PET decisions should be based on evidence, not vibes.

Use this section when a PET choice sounds plausible but you need to know whether it survives real workload constraints.

Benchmark Dimensions

Dimension Question
Privacy Does the benchmark test the claim the system actually makes?
Utility Does the PET preserve the downstream decision, not just a generic score?
Cost What are compute, latency, bandwidth, storage, integration, and review costs?
Robustness What happens under drift, poisoning, repeated queries, dropouts, or small cohorts?
Operations Can a normal team deploy, monitor, debug, and explain the system?
Evidence quality Is the result measured, deployment-backed, literature-backed, or expert judgment?

Benchmark Source Quality

Benchmark claims need both an evidence level and a source-quality label. A measured value from a vendor blog is not the same thing as a reproducible benchmark package, and an illustrative scorecard value is not a measurement.

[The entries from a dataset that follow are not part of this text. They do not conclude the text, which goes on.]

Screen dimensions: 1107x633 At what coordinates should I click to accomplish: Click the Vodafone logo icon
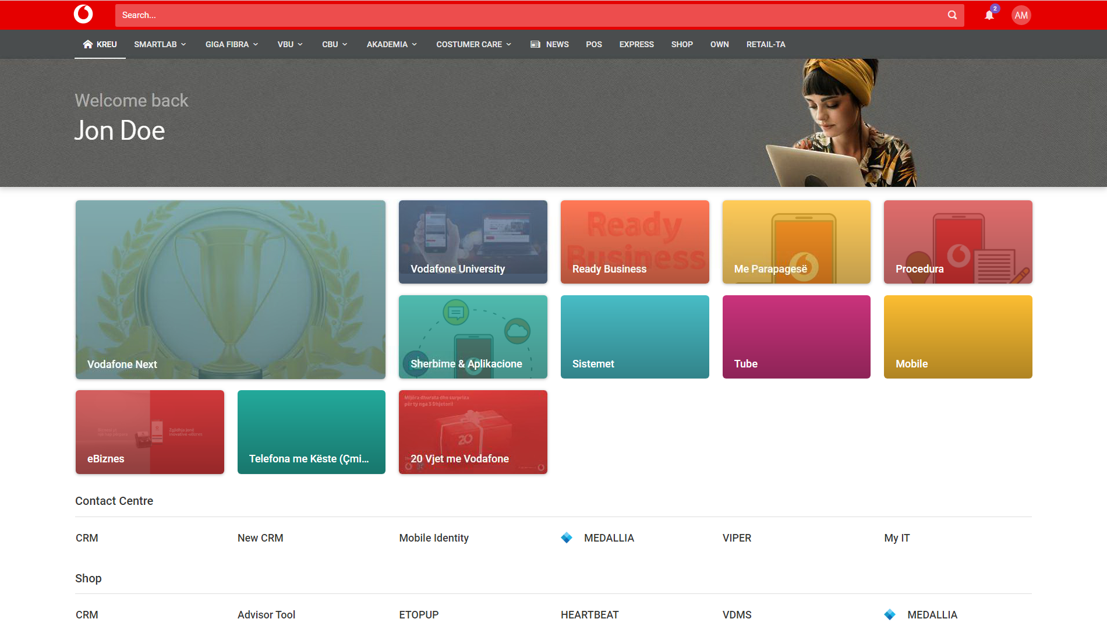83,15
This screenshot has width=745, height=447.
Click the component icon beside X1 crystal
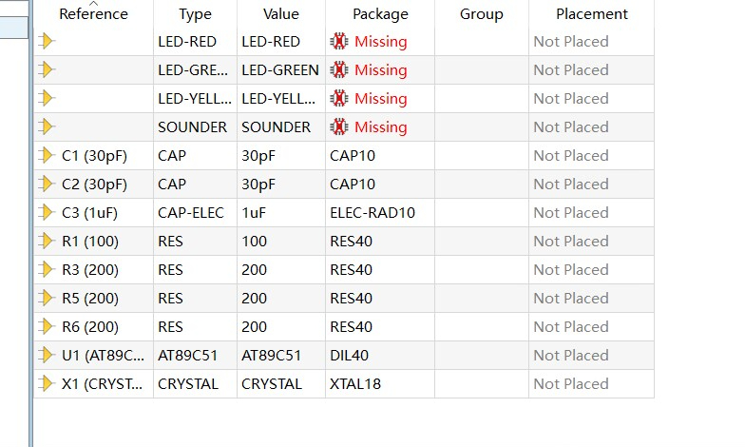pyautogui.click(x=46, y=384)
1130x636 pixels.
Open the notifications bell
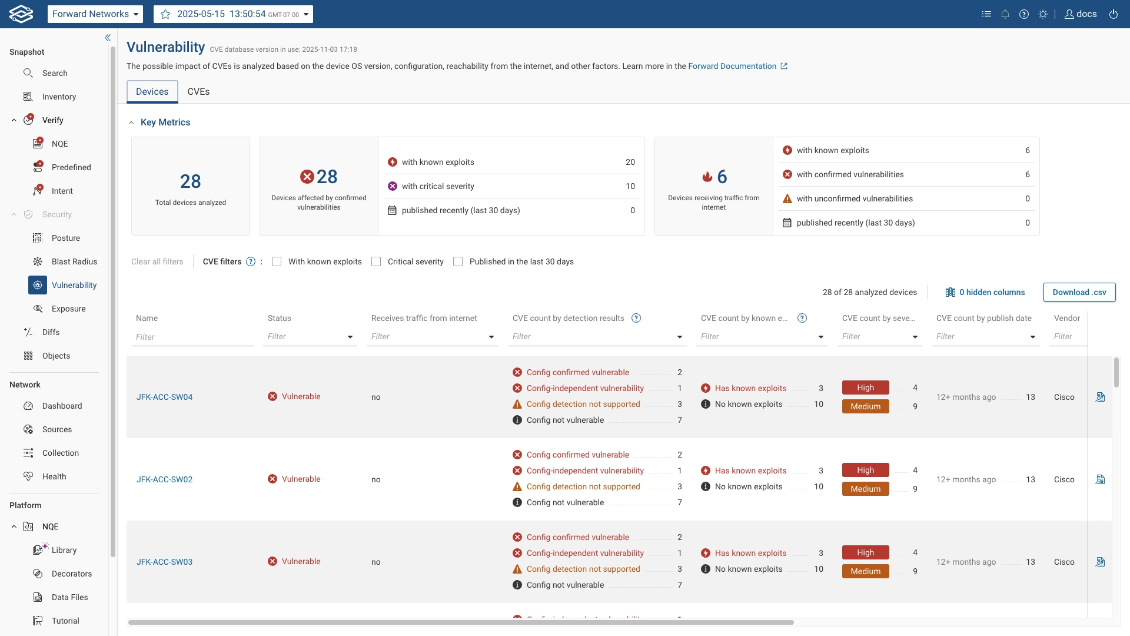(1005, 14)
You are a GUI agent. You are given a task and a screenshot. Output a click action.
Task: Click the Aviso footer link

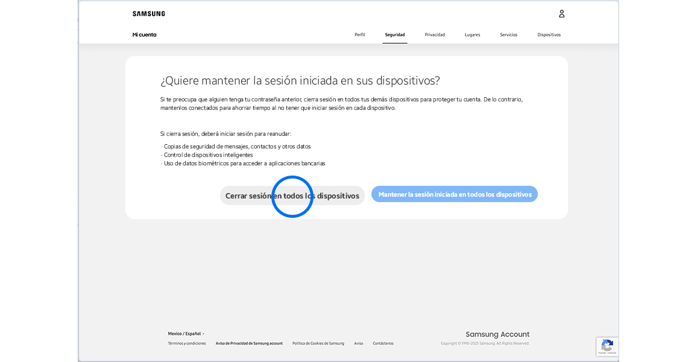coord(358,343)
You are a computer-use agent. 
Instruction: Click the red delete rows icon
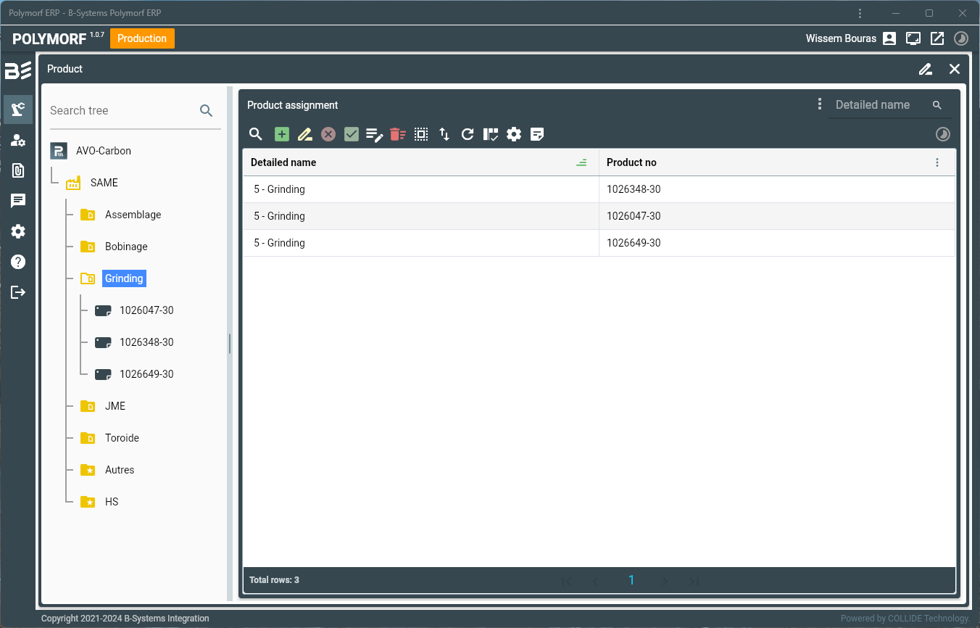pyautogui.click(x=398, y=134)
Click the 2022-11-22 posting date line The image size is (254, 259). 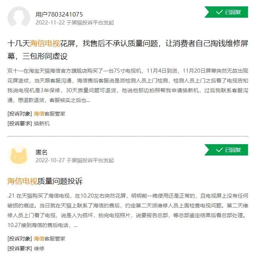pos(75,23)
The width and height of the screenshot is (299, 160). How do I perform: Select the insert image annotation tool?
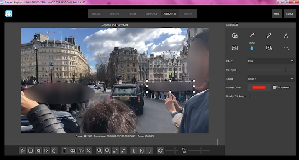(235, 48)
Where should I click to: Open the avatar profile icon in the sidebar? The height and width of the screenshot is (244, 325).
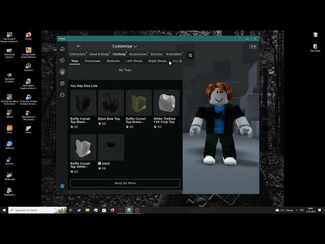coord(62,72)
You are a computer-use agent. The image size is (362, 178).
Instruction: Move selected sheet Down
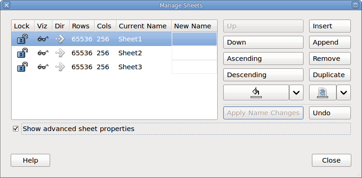263,42
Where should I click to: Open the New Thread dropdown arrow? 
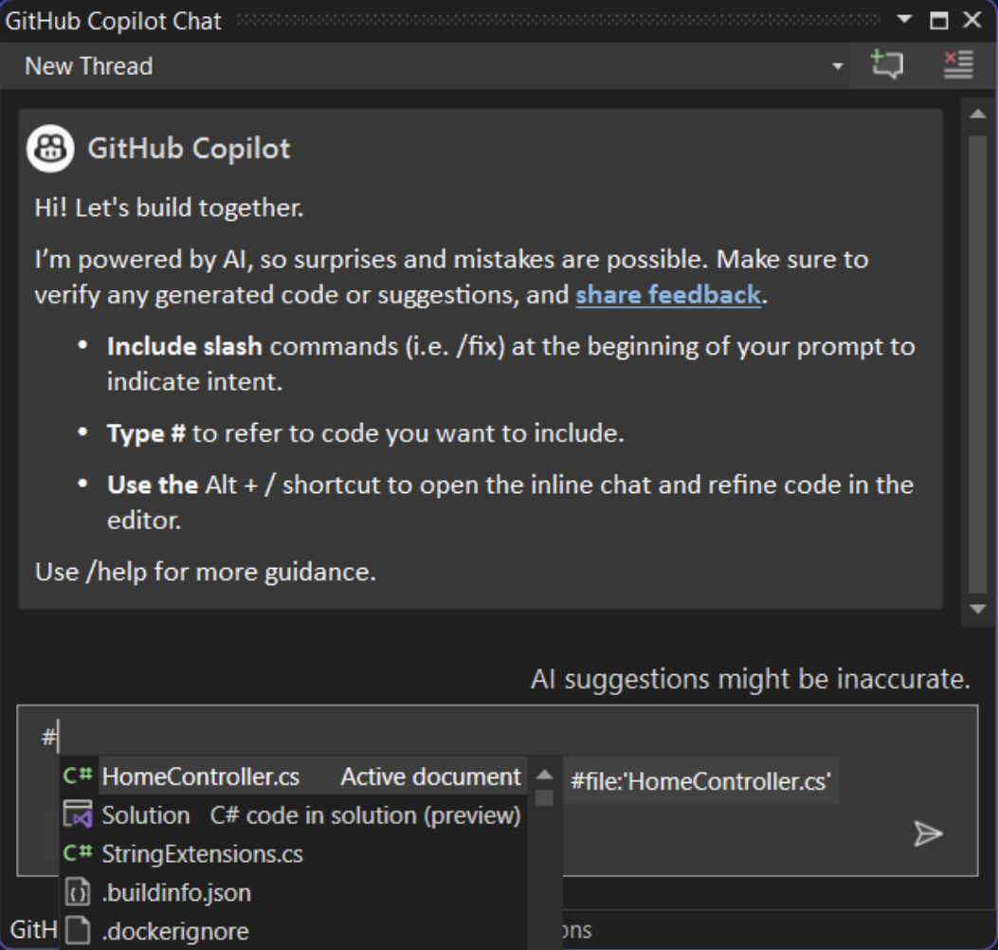point(837,66)
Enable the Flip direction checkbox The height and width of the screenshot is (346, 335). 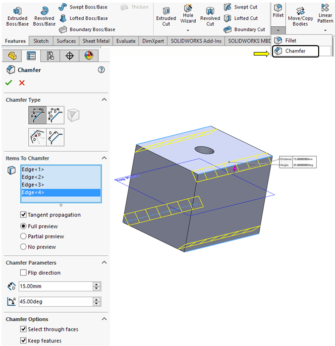pos(23,273)
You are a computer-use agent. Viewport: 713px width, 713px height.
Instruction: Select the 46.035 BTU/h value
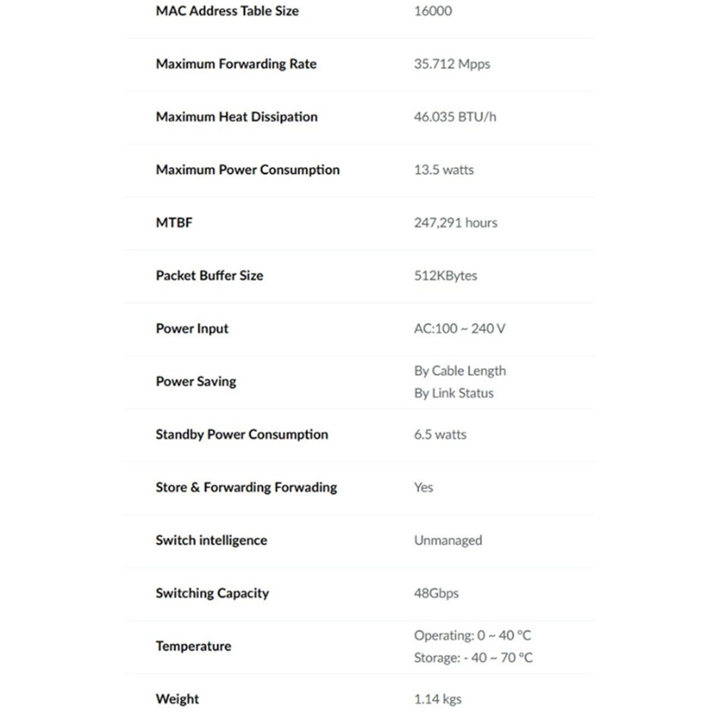click(455, 117)
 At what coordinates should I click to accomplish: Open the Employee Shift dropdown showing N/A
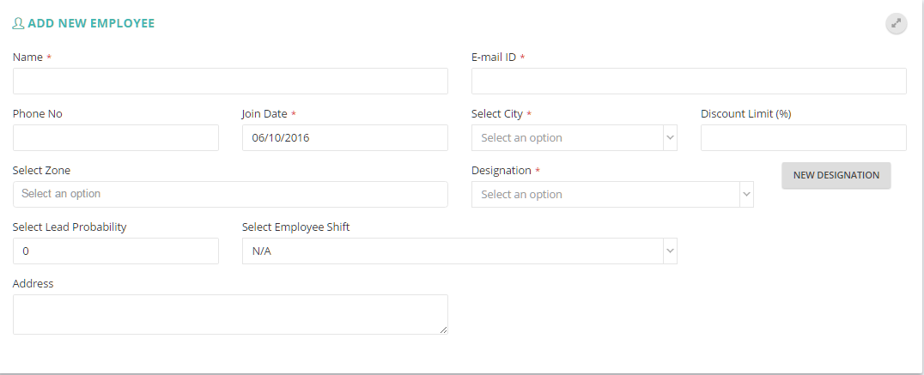point(459,251)
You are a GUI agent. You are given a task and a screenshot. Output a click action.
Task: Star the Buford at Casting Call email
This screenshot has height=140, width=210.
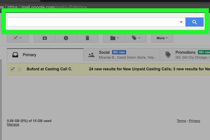point(20,69)

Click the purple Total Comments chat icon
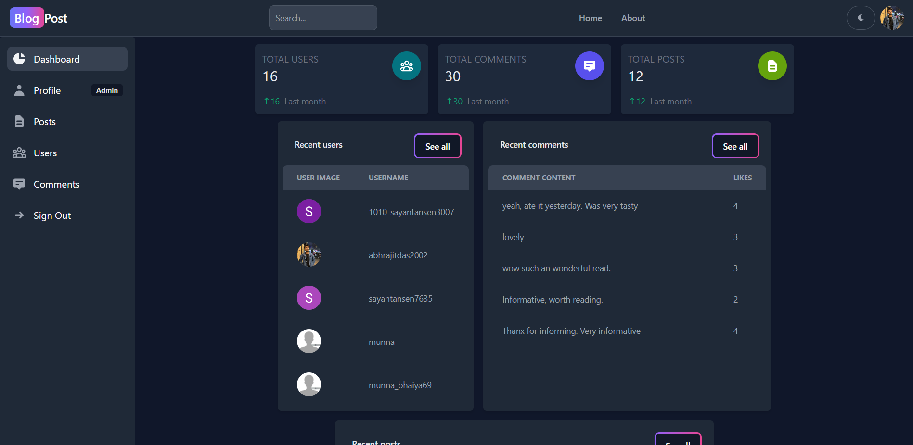[x=589, y=66]
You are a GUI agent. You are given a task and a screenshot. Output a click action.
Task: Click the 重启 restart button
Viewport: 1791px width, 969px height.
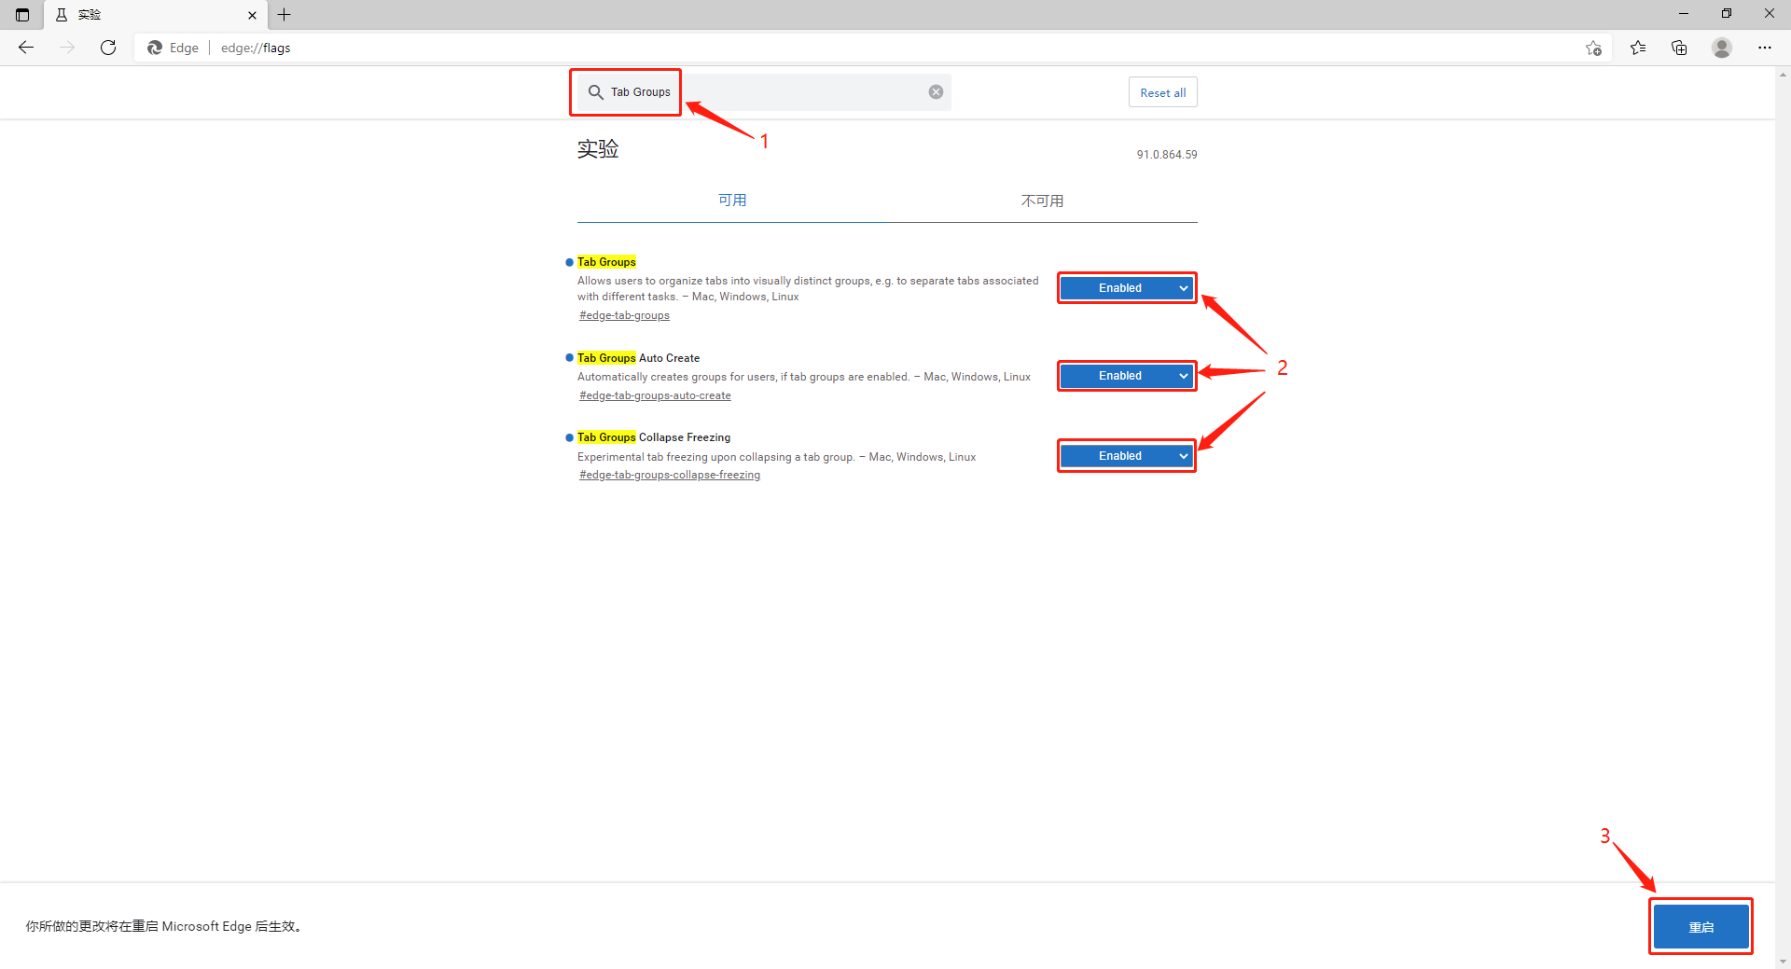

Source quality Meaning Decision use
Reproducible benchmark package Workload, code, data or data generator, environment, and run date are available Strongest benchmark evidence if the workload matches
Peer-reviewed measurement Paper reports workload, method, parameters, and limits Useful with scope checks; reproduce before procurement
Operator measurement Deploying team or vendor reports measured results Useful lead; validate independently for high-stakes decisions
Independent replication Non-operator repeats or challenges a claimed result Strong evidence for or against generalization
Expert estimate Maintainer or practitioner estimate without a run artifact Planning only; replace before commitment
Unsourced / illustrative Teaching value created for a scorecard example Never cite as performance evidence

(Evidence: Expert judgment. Source quality: Project standard. Reviewed 2026-06-17 — this taxonomy is a reporting discipline, not a measurement result.)

Benchmark Card

Every benchmark should report:

  • workload and intended decision;
  • data shape and privacy unit;
  • threat model and allowed output;
  • PET stack and parameters;
  • hardware, software versions, and deployment assumptions;
  • baselines and rejected alternatives;
  • privacy, utility, cost, latency, and robustness results;
  • evidence level and source-quality label for each high-impact result;
  • failure cases and what the benchmark does not measure.

Scorecards

Start with Scorecards for reusable benchmark templates covering:

  • private RAG;
  • private inference;
  • cross-silo FL;
  • synthetic data release;
  • federated analytics and MPC analytics.

Anti-Patterns

  • Reporting only accuracy when privacy loss is the core claim.
  • Reporting only cryptographic runtime when integration dominates cost.
  • Hiding failed parameter settings.
  • Benchmarking on clean centralized data when deployment data is distributed and messy.
  • Comparing PETs without naming the protected asset and adversary.